→ À faire: Recopie la partie du texte sur la Bible qui commence par les mots contenant « Les protestants ont » et finit par « tous les temps. », en remplaçant « Thora » par « Torah ».

→ Texte choisi:
Elle pose donc la question de Dieu, tout court. De notre représentation de Dieu. En somme de notre foi.

Nous rappelons quelques éléments quant au contenu de la Bible et de son élaboration, pour aborder la question de savoir comment cette Bible peut être considérée comme parole de Dieu.

 

I. Paroles d’hommes

La Bible est-elle une vérité universelle ? Ou est-elle un ensemble de paroles circonstanciées, c’est-à-dire formulées dans des circonstances concrètes ?

Les protestants ont souvent considéré la Bible dans le sens d’une vérité universellement valable au point d’en faire une sorte de Thora au contenu définitif, un enseignement universel, – et normatif! – valable pour tous les temps.
Dans une telle perspective, la Bible est non seulement un livre saint, c’est-à-dire un livre à part (au sens propre su mot saint), différent de tous les autres, hors catégories, mais un livre sacré, représentant quasiment Dieu. Or, si l’objet se trouve ainsi sacralisé, les protestants ne sont-ils pas devenus des idolâtres de la Bible? N’exagérons rien. Mais le danger existe !

→ Données fournies:
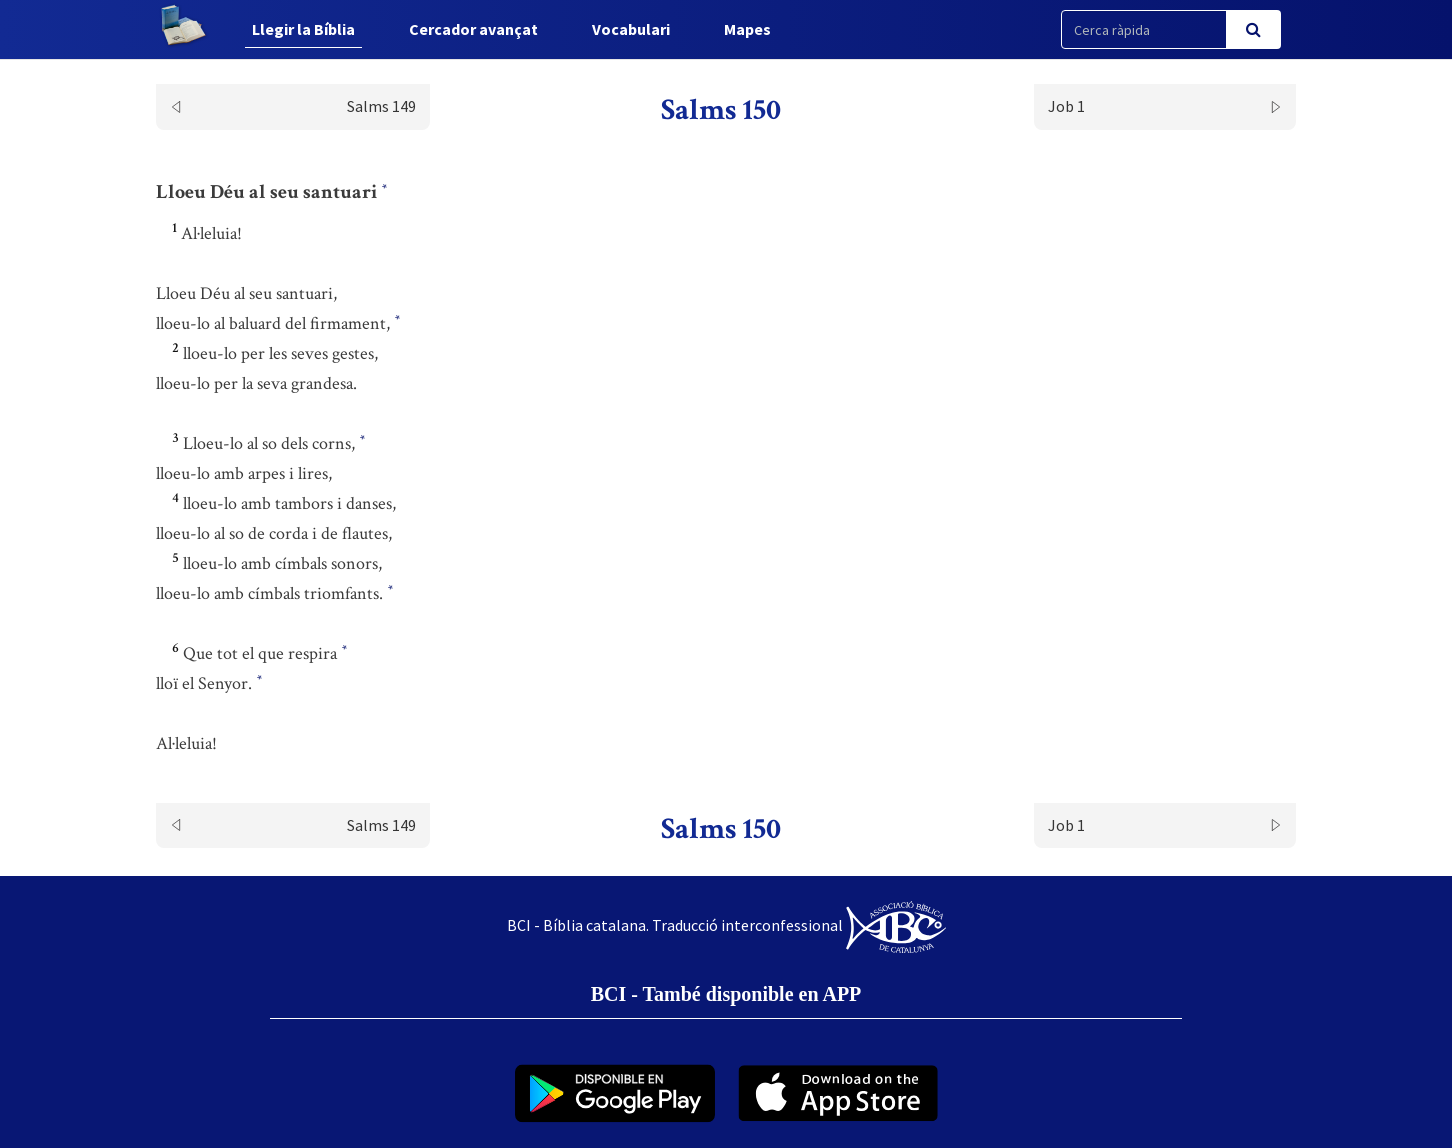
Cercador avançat (473, 29)
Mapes (747, 29)
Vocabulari (631, 29)
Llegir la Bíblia (303, 29)
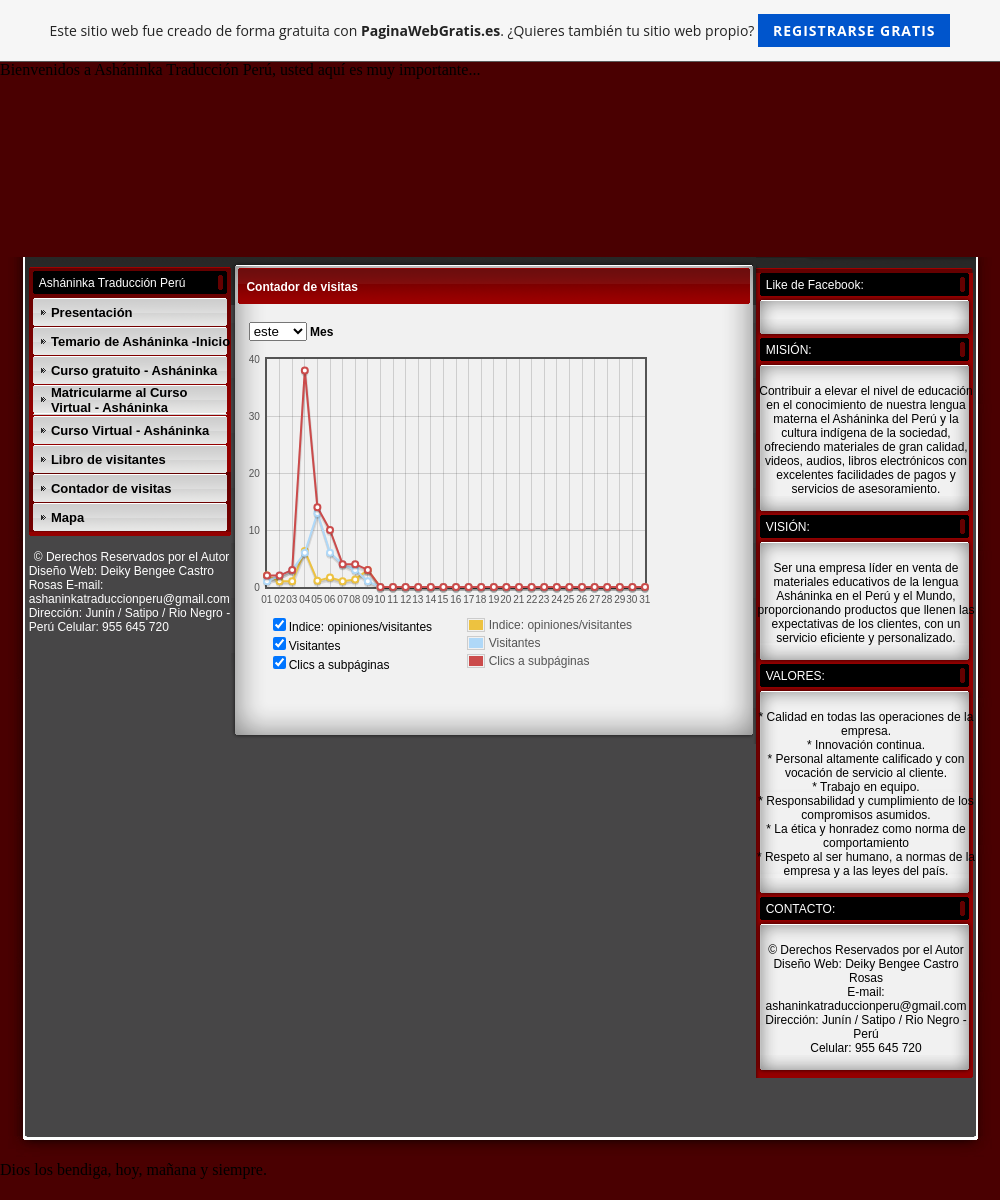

→ Réponse:
Les protestants ont souvent considéré la Bible dans le sens d’une vérité universellement valable au point d’en faire une sorte de Torah au contenu définitif, un enseignement universel, – et normatif! – valable pour tous les temps.